Ça commence par une virée au bout du Rhône, là où il jette ses tonnes d’eau polluées dans la mer. Pour y arriver, après passage du bac obligatoire et visite expresse des salins du midi, il faut longer la plage sur plusieurs kilomètres. C’était pas beau à voir. L’eau polluée, à côté, c’est rien. La pollution visuelle c’est quelque chose ma p’tite dame. Il s’agit de centaines de voitures, 4 x 4, camping-cars, caravanes, minibus, tentes, installés sur ce qui devait être une plage. A mi-chemin de ce yesman’s land, la pollution visuelle s’aggrave quand on passe les banderoles « Ici, on vit nu ! ». Ils devraient ajouter « … et on est tous gros, vieux et moches – le spectacle que nous infligeons est pitoyable – faites demi-tour avant d’avoir un choc irréversible ! »

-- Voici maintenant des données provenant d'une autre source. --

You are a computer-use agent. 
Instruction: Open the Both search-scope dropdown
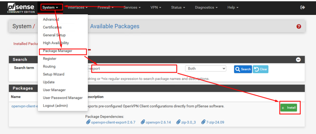click(206, 69)
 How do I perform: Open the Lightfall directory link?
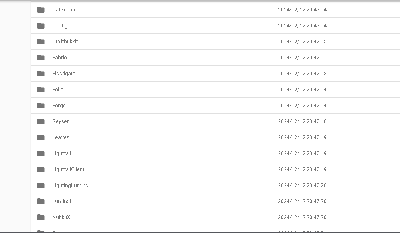(61, 153)
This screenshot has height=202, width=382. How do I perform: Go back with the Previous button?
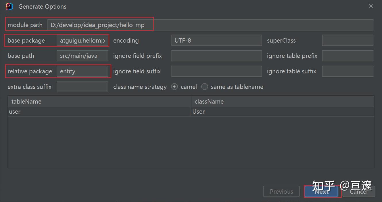coord(281,192)
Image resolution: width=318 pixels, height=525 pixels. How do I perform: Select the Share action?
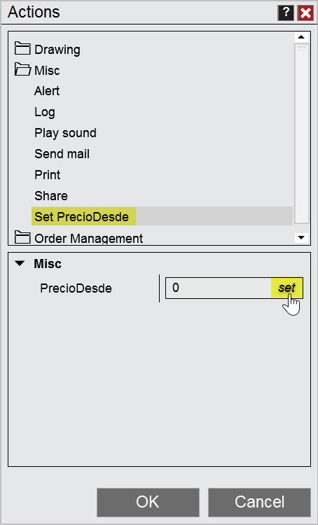click(51, 195)
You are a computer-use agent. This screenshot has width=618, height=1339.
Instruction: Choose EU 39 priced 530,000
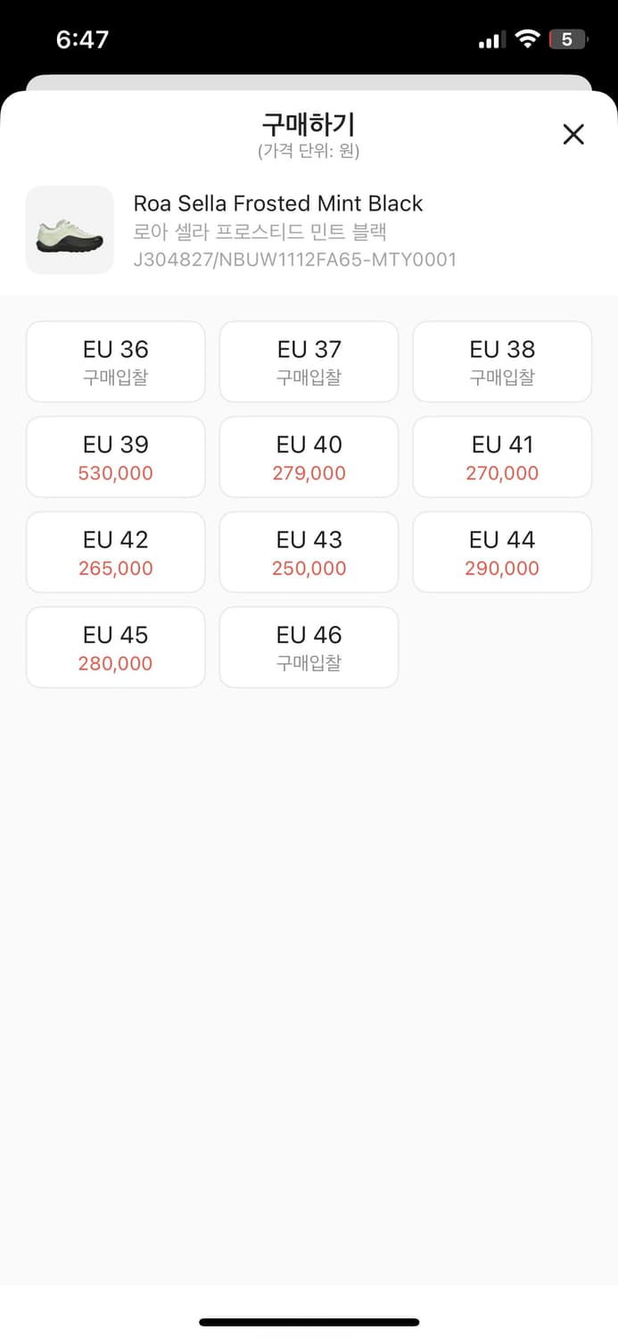tap(116, 457)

J’ai fait comme ils auraient dû prévenir du risque encouru, et c’est le reste de ma petite escapade qui m’a sauvé. C’est ça qui est bien avec l’instinct grégaire. Ça te saccage un site en moins de deux, mais ça préserve tous les autres.
L’autre Camargue est beaucoup plus paisible et sauvage, bien que l’empreinte de l’homme y soit très forte. Des bassins d’eau parfois à sec, souvent vaseux et puants, abritants une multitude d’oiseaux plus ou moins farouches, séparés par des digues permettant de circuler à pieds, à cheval, à vélo… ou en bateau à voile (cf. « en sortant de l’école » de J. Prevert). Des digues conduisant aux dunes, à une plage croûtée immense et déserte, plaque chauffante géante d’où grimpent des volutes translucides floues, troublant le paysage sur 360°. On devine des choses brouillées : phare tordu, voiles de kite sans surf, dunes flottantes, arbustes mouvants, plage sans limite, mer inaccessible.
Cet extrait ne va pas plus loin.